07 Novembre 2021 - 11:15 Redazione
Sono 3,2 milioni i dipendenti della pubblica amministrazione per i quali si studiano nuove modalità di sostegno al reddito da applicarsi durante i periodi di lavoro agile

Il Coronavirus ha introdotto in un sistema ingessato come quello della pubblica amministrazione importanti novità lavorative. Lo smart working, seppure applicato in fase emergenziale e con una serie di storture, è ormai una realtà che riguarderà i rapporti di lavoro degli statali anche nel post pandemia. Durante i lockdown dell’ultimo anno e mezzo, gli enti pubblici si sono mossi in ordine sparso: guardando ai ministeri, ad esempio, alcuni hanno continuato a erogare i buoni pasto ai propri dipendenti, altri no. Ecco perché si è resa necessaria una regolamentazione che faccia ordine nel settore. L’Aran, l’agenzia per la rappresentanza negoziale delle pubbliche amministrazioni, sta portando avanti un negoziato relativo ai trattamenti accessori che dovranno essere corrisposti ai dipendenti in smart working.

L’incentivo per il lavoro agile

Si tratterebbe di un incentivo che serve a coprire le spese dei dipendenti che adottano modalità di lavoro agile: cibo, bollette di luce e gas, connessione internet e, forse, anche l’affitto di postazioni in spazi di coworking. Ma c’è un vincolo per l’ottenimento del bonus: l’indennità sarà corrisposta soltanto a quei lavoratori che raggiungeranno, da remoto, i risultati preindicati. Gli statali meno performanti, invece, resteranno a secco. Attualmente, in Italia ci sono 3,2 milioni di dipendenti della pubblica amministrazione, con un’età media di 50,7 anni.

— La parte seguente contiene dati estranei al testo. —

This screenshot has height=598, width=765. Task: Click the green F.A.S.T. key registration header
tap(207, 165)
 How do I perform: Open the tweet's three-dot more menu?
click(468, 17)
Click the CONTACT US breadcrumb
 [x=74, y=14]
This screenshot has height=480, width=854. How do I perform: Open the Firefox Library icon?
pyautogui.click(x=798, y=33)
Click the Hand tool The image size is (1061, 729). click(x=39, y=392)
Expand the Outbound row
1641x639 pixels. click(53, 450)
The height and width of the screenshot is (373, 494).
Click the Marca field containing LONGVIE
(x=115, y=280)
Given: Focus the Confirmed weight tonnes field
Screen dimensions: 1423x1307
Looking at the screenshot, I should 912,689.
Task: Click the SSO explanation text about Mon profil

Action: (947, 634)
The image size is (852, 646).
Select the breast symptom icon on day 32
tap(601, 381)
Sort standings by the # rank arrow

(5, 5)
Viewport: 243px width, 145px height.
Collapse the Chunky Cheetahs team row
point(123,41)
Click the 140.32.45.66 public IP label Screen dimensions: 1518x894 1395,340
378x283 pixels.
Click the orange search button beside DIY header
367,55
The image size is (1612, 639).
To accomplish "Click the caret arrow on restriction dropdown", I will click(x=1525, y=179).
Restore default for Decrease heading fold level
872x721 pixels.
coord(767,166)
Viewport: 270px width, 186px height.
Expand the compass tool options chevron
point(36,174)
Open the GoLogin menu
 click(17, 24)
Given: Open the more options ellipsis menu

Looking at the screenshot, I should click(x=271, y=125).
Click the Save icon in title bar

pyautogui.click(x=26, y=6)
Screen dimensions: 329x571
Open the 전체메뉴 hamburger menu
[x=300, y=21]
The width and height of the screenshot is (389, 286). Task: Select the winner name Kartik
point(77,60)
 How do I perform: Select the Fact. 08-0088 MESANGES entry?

Solo il 3% di loro ha meno di 30 anni, e ciò rende più complicata l’adozione di modalità di lavoro sconosciute a chi non rientra tra i cosiddetti nativi digitali. Ad ogni modo, nei nuovi contratti per il pubblico impiego, dovrebbero essere previste due categorie di lavoratori: gli smart worker che opereranno in regime di orario fisso – e godranno degli stessi diritti dei lavoratori in presenza – e quella degli statali in lavoro agile che avranno come unico limite quello di rispettare una fascia oraria di operatività. Per questa seconda categoria, il trattamento accessorio potrà essere riscosso integralmente soltanto se la produttività attesa trovi riscontro nelle prestazioni del dipendente.

L’idea, che può sembrare vessatoria, in realtà nasce dal bisogno di stimolare gli statali che lavorano da casa affinché l’utenza – cittadini e imprese – riceva un servizio di qualità. E non sia penalizzata dal fatto che il proprio interlocutore si trovi a casa e non in ufficio. Il trattamento accessorio, tuttavia, dovrebbe essere di entità ridotta rispetto a chi si reca al lavoro in sede. E questo perché si terrebbe in considerazione il fatto che gli smart worker risparmiano sul lato dei trasporti. Ma quanti saranno i lavoratori agili della pubblica amministrazione che, superata la fase pandemica, resteranno in smart working? Secondo le stime dell’osservatorio del Politecnico di Milano, circa 700mila dipendenti. Per i quali, i sindacati, sono in stato di allerta. Il timore è che gli smart worker statali possano essere troppo penalizzati nel trattamento economico rispetto ai colleghi che lavorano in sede.